Don Oberdorfer was born 1931 in Atlanta, Georgia. He graduated from Princeton University in 1952 and served as a U.S. Army lieutenant in Korea, 1953-1954. In 1955 he began his journalistic career as a reporter for the Charlotte (N.C.) Observer, becoming the paper's Washington correspondent in 1958. From 1961-1965, he was a Washington editor and contributing editor of the Saturday Evening Post magazine. From 1965-1968, he was national affairs correspondent for the Knight Newspapers chain, covering the Vietnam War both at home and abroad. During the next 25 years, he worked for the Washington Post, serving as White House correspondent (1968-1972), Northeast Asia correspondent based in Tokyo (1972-1975), and diplomatic correspondent (1976-1993).

Oberdorfer won the National Press Club's Edwin M. Hood Award for diplomatic correspondence in 1981 and 1988, and Georgetown University's Edward Weintal prize for diplomatic reporting in 1982 and 1993. From 1994-1996, he was president of Overseas Writers, a professional organization of American and foreign journalists who focus on U.S. diplomacy in Washington. Oberdorfer was also a member of the Council on Foreign Relations and the Asia Society, and served as chairman of the Advisory Committee of the Washington Center of the Asia Society from 1986-1989.

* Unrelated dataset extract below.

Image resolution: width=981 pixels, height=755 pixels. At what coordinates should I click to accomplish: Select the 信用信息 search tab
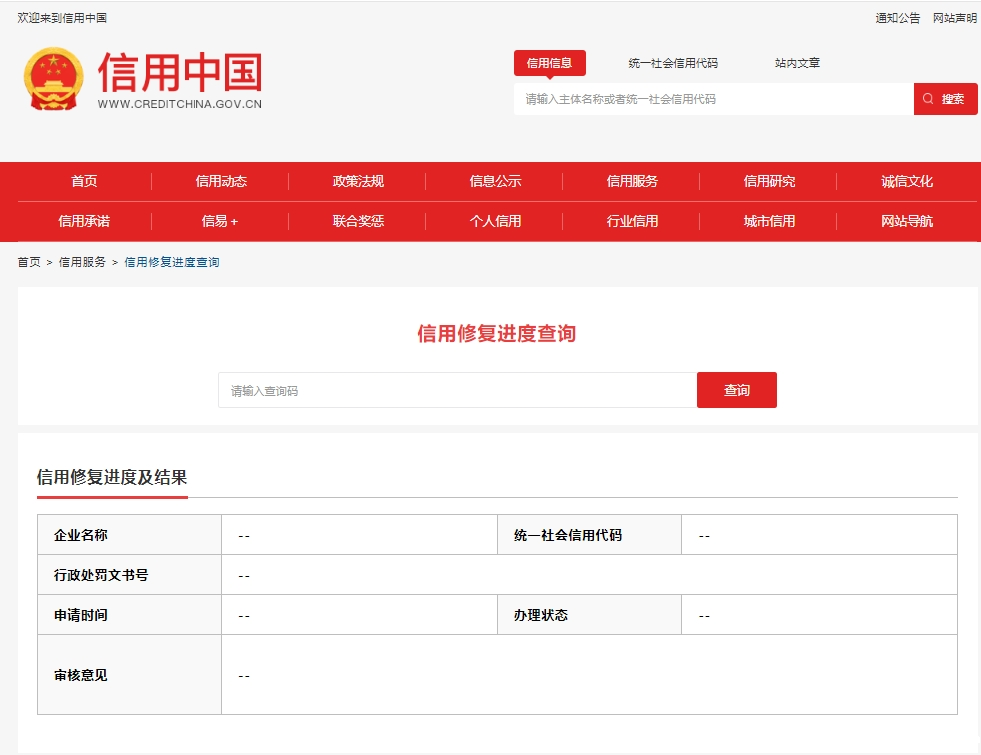pos(549,63)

In addition to The Turn, Oberdorfer is the author of Tet! (Doubleday, 1971; Da Capo Press, 1984), The Two Koreas: A Contemporary History (Perseus Books, 1997), the D.B. Hardeman Prize-winning Senator Mansfield: The Extraordinary Life of a Great American Statesman and Diplomat (Smithsonian Books, 2003), and numerous magazine articles.

Oberdorfer was a visiting professor at Princeton University in 1977, 1982, and 1986. In 1995, to commemorate Princeton's bicentennial, he authored an illustrated history of the university titled Princeton University: The First 250 Years.

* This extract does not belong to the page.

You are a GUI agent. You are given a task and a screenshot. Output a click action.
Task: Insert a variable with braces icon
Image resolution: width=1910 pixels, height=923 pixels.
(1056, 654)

Oberdorfer served as a resident scholar with the titles of Distinguished Journalist in Residence and Adjunct Professor of International Relations at Johns Hopkins University's Nitze School of Advanced International Studies (SAIS). He was named Chairman of the U.S.-Korea Institute at SAIS in September 2006 and became Chairman Emeritus in July 2013.

He was married to the former Laura Klein, and they had two children, Dan and Karen. Don Oberdorfer passed away on July 23, 2015.

Consists of notes and photocopies of articles used as research materials for Princeton University: The First 250 Years (1995). Included in the collection is a transcript of an interview with former president William G. Bowen, and a 1994 administrative and academic self-study of the University.

For preservation reasons, original analog and digital media may not be read or played back in the reading room. Users may visually inspect physical media but may not remove it from its enclosure. All analog audiovisual media must be digitized to preservation-quality standards prior to use. Audiovisual digitization requests are processed by an approved third-party vendor. Please note, the transfer time required can be as little as several weeks to as long as several months and there may be financial costs associated with the process. Requests should be directed through the Ask Us Form.

No processing information is available.

University Archives
Finding Aid Date
Access Restrictions

The collection is open for research use.

Use Restrictions

Single copies may be made for research purposes. To cite or publish quotations that fall within Fair Use, as defined under U. S. Copyright Law, no permission is required. The Trustees of Princeton University hold copyright to all materials generated by Princeton University employees in the course of their work. For instances beyond Fair Use, if copyright is held by Princeton University, researchers do not need to obtain permission, complete any forms, or receive a letter to move forward with use of materials from the Princeton University Archives.

For instances beyond Fair Use where the copyright is not held by the University, while permission from the Library is not required, it is the responsibility of the researcher to determine whether any permissions related to copyright, privacy, publicity, or any other rights are necessary for their intended use of the Library's materials, and to obtain all required permissions from any existing rights holders, if they have not already done so. Princeton University Library's Special Collections does not charge any permission or use fees for the publication of images of materials from our collections, nor does it require researchers to obtain its permission for said use. The department does request that its collections be properly cited and images credited. More detailed information can be found on the Copyright, Credit and Citations Guidelines page on our website. If you have any questions, please feel free to contact us through the Ask Us! form.

Collection Inventory

Don Oberdorfer Papers on Princeton University: The First 250 Years, 1994-1995. 1 box.